Dataset items:
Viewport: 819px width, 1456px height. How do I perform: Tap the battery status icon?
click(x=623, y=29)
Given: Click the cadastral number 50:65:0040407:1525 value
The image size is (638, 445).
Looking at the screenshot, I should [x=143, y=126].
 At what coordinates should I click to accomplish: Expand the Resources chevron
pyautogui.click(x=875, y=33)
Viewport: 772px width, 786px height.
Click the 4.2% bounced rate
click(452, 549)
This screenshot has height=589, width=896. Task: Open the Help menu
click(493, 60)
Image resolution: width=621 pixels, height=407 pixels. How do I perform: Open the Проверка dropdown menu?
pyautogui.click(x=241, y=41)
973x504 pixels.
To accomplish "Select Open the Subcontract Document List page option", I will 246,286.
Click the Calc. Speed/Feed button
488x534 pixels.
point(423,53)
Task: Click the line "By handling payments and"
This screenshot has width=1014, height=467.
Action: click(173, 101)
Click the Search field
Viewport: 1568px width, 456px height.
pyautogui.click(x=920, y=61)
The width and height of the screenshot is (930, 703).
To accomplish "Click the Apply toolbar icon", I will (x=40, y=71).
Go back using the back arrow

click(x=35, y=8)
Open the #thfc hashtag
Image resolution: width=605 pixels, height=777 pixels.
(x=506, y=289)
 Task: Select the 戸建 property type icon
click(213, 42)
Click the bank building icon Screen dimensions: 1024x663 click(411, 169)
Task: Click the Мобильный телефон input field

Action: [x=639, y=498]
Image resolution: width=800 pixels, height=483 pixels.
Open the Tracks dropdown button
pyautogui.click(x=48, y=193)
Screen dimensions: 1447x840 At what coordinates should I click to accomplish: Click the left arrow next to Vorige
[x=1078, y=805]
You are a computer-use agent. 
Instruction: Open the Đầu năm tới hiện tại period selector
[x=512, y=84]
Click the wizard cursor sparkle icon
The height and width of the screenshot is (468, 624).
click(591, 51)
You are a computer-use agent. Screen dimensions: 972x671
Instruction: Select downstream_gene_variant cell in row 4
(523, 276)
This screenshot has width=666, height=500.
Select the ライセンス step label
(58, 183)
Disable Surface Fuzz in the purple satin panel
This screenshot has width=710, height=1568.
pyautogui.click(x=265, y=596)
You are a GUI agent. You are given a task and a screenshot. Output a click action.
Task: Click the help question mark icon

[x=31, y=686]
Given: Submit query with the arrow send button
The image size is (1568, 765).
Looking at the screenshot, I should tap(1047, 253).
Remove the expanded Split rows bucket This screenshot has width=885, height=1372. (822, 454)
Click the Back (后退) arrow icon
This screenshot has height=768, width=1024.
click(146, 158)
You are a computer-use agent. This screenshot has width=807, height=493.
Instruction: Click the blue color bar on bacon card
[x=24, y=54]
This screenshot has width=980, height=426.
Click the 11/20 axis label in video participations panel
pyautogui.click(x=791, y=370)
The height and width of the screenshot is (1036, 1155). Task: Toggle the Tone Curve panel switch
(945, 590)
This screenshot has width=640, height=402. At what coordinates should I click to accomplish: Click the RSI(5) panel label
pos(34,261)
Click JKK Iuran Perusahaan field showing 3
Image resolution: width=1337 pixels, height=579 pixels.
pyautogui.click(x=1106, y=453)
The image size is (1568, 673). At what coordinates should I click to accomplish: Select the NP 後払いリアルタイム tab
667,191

THE PROBLEM
From the entries above, copy every line that holds the word "agent".

TASK RESPONSE
You are a computer-use agent. 
You are a computer-use agent. Screen dimensions: 972x671
You are a GUI agent. You are given a task and a screenshot. Output a click action.
You are a computer-use agent. This screenshot has width=807, height=493.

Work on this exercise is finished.